Irgendwie vergeht die Zeit in den letzten Monatenso schnell, dass mir richtig schwindelig und Angst dabei wird. Warum epfinde ich die Zeit als so schnell. Und am schnellstenist immer die Nacht vorbei. Ihr werdert es kaum glauben, aber mein Kopf liegt kaum auf dem Kopfkissen, da klingelt schon wieder der Wecker. *gäähn*
Apropos Kopfkissen. Mein Mann, der ja schlank ist, liegt auf einen relativ flachen Kissen. Ich brauch immer ein dicken und bauschiges und dazu noch ein Nackenhörnchen. Mein Oberkörper ist also immer erhöht beim schlafen. Wenn ich flach liege habe ich immer das Gefühl, mein ernorm großer Busen drückt mit die Luft ab. Und mein Bauch schiebt den Busen immer weiter nach oben. Wenn ich auch der Seite liege, weiß ich immer net so recht mit meinen Armen wohin.
Gesternabend war ich wieder bei der SHG Adipositas im Klinikum Großhadern. Mein Mann war auch dabei um sich das mal anzuhören, was Leute sagenm die eine entsprechende Op schon hinter sich haben. Ich glaube es ist ihm gestern erst klar geworden, dass das alles kein leichter beschwingter Spaziergang wird und dann alles nicht in einem Jahr hinter uns gebracht ist. Wenn ich in einem Jahr die Genehmigung von der Krankenkasse habe, dann bin ich wahrscheinlich schon richtig gut in der Zeit.

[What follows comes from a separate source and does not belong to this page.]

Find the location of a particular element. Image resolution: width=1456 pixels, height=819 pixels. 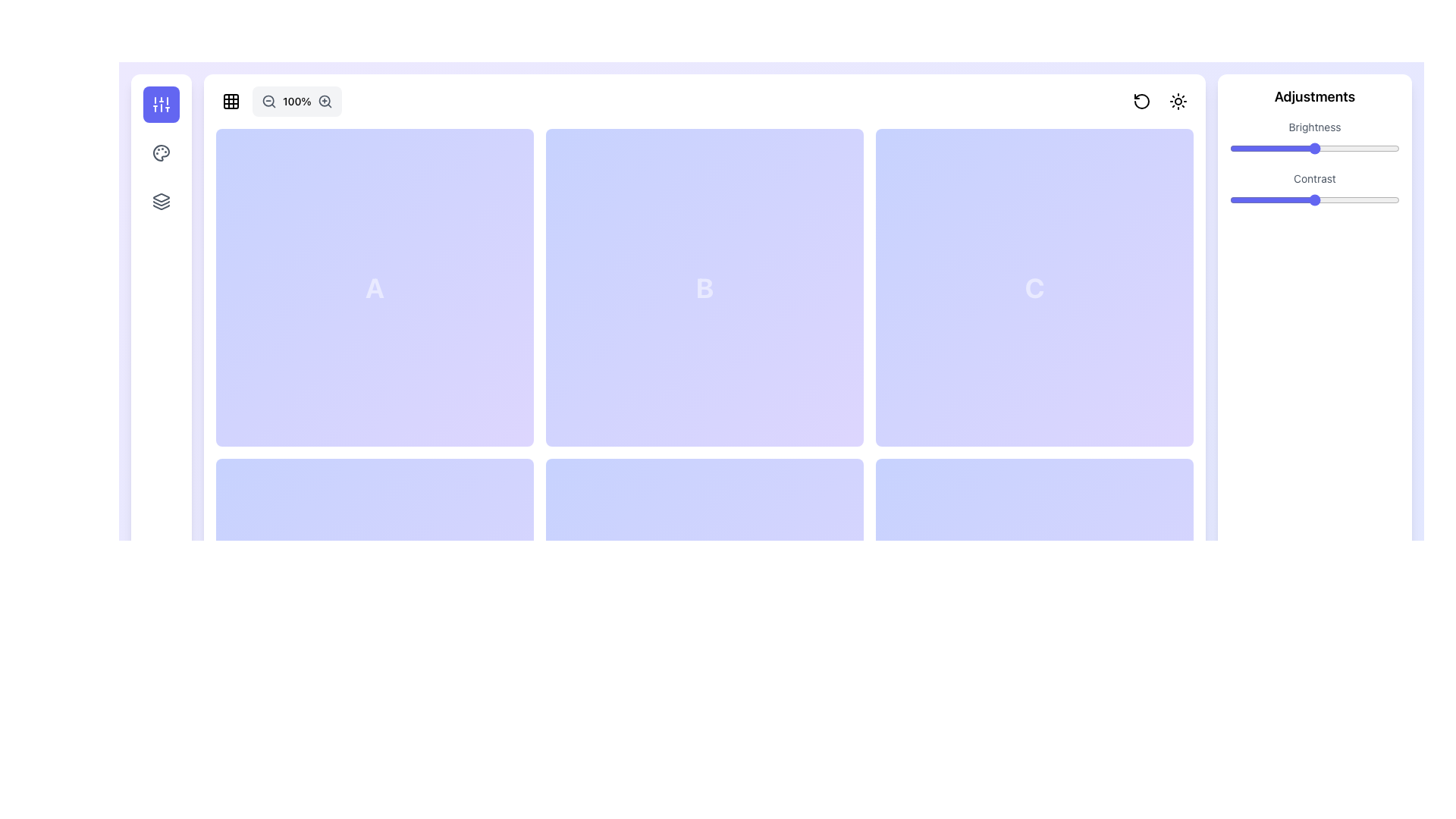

Die Krankenkasse ist meine größe Angst. Es gibt keine Richtlinien, woran man sich bei der Antragsstellung haltenkönnte. Die eine KK ist mit einem kurzen persönlichen Anschreiben und Formulierung des Antrags zufrieden. Und die andere KK will nen Roman haben. Und dann unterscheidet es sich noch von Sachbearbeiter zu Sachbearbeiter. Es ist mir durchaus bewusst, dass die KK und ganz speziell die Sachbearbeiter ihre Vorgaben haben, in dessen Rahmen sie entscheiden dürfen, aber ich denke es jeden Menschen klar der ein wenig rechnen kann, das eine Adipositas OP zwar ein recht happiger Kostenfaktor ist, aber die wahrscheinlichen Kosten bei Folgeerkrankung der Adipositas ein vielfaches höher sind.
Noch habe ich keine größeren chronische Folgeerkrankungen. Ich habe keine Hypertonie, Hypercholesterinämie (meine Werte sind bisher immer an der oberen Grenze gewesen), ich habe keine Arthrose und keinen Diabetes. Hoffen wir mal das es auch dabei bleibt.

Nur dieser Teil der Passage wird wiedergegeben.